Book release: Action Research and New Media. Concepts, Methods and Cases (Hampton Press, 2009) Retail price: $67.50 US
Dr June Lennie (June Lennie Research and Evaluation, Brisbane, Australia)
Authors: Greg Hearn, Jo Tacchi and Marcus Foth (Queensland University of Technology, Brisbane) and June Lennie
In this new book, we argue that action research is especially appropriate in new media research, where innovation and change are continual, and where processes and outcomes are usually not predictable and often involve fuzzy and subjective human elements. Our book offers a systematic, in-depth academic overview of the application of action research methods to the field of new media. It is the first publication of its kind in what is a new but rapidly growing field and represents the culmination of many years of work applying action research to new media projects by the authors.

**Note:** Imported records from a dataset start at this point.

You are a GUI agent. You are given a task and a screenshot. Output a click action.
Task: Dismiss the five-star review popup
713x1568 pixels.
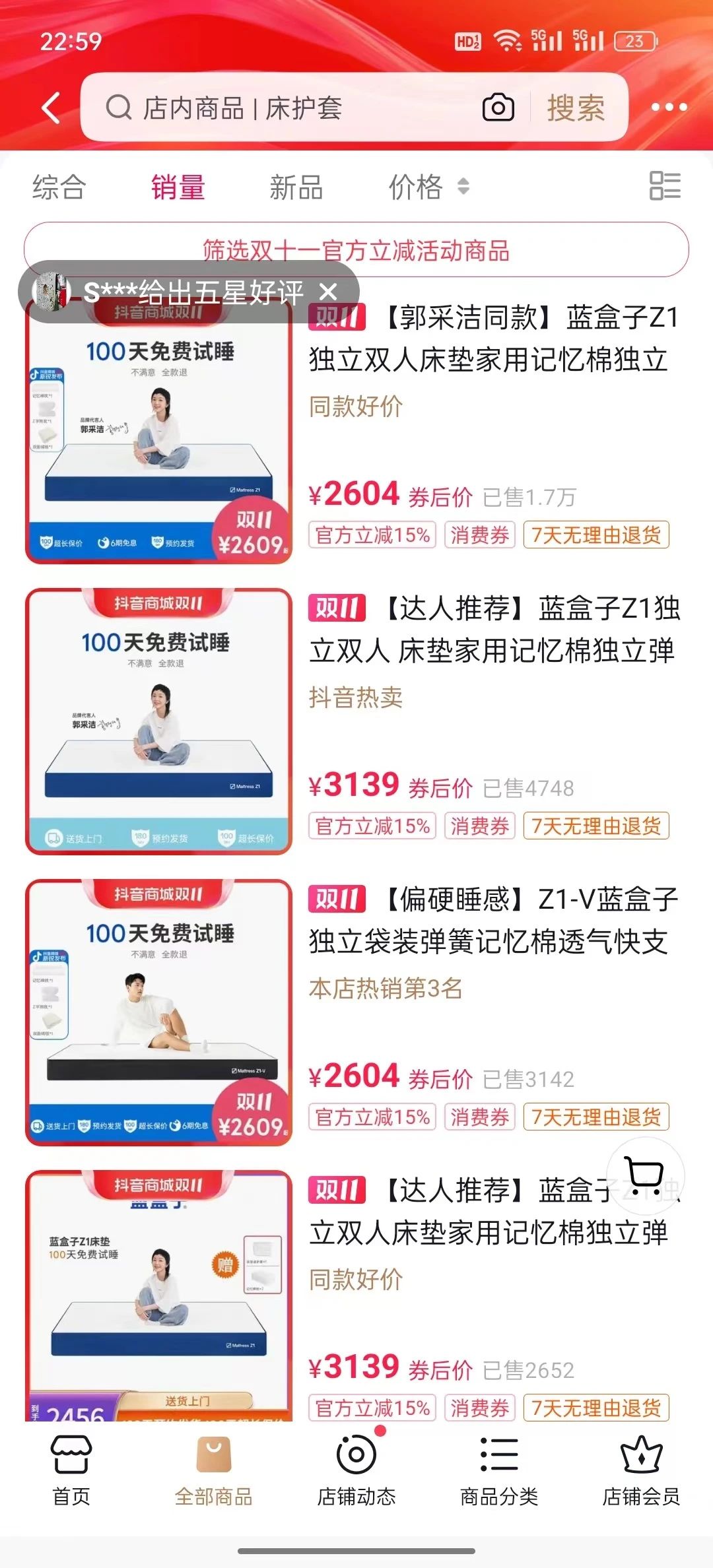(x=328, y=291)
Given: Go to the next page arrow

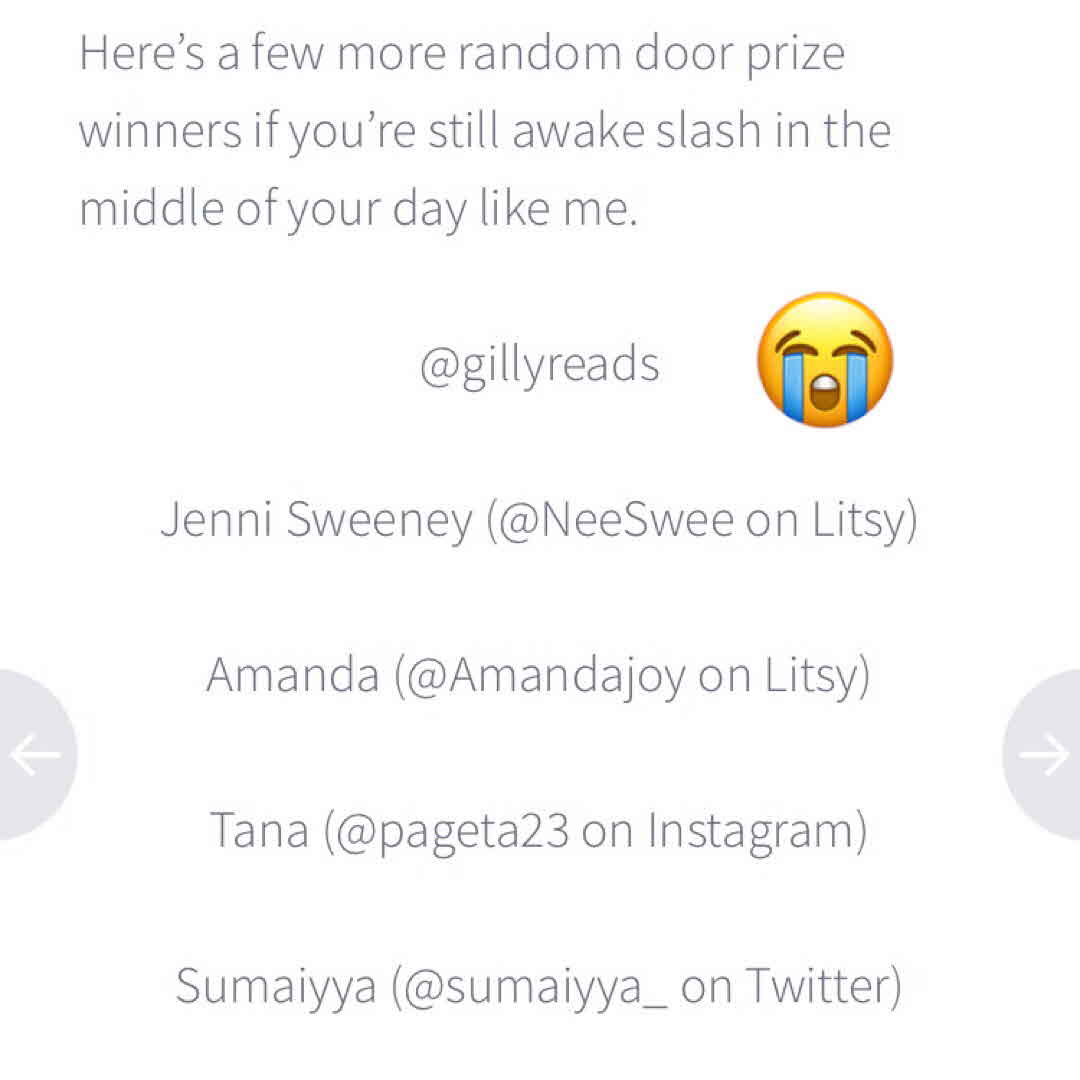Looking at the screenshot, I should (1045, 755).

We demonstrate the numerous ways in which new media can be used as an integral, innovative and effective component of action research projects for purposes such as networking and collaboration, and developing creative content. Action research is positioned as a methodology, a meta-process for managing inquiry, and a research culture that can result in ongoing change and improvements to new media initiatives in ways that better meet the diverse needs and goals of organisations, community members and others.
The first section of the book describes the underlying principles, processes, questions, methods, and tools that are relevant to an action research approach to new media inquiry. This is followed by a deeper explanation of three advanced, innovative approaches to action research and new media: ethnographic, network, and anticipatory action research. The final section presents four case studies of the application of action research in different new media contexts:
Alleviating Poverty through ICTs in South and Southeast Asia
Creative Engagement through Local Content Creation
A Community Portal for Residents in an Inner-City Development
Evaluating New Media in Rural and Outback Areas.
Throughout this book we show how action research can overcome many of the problems inherent in using traditional methodologies for media and communication research by producing continuous learning, insight and actionable knowledge.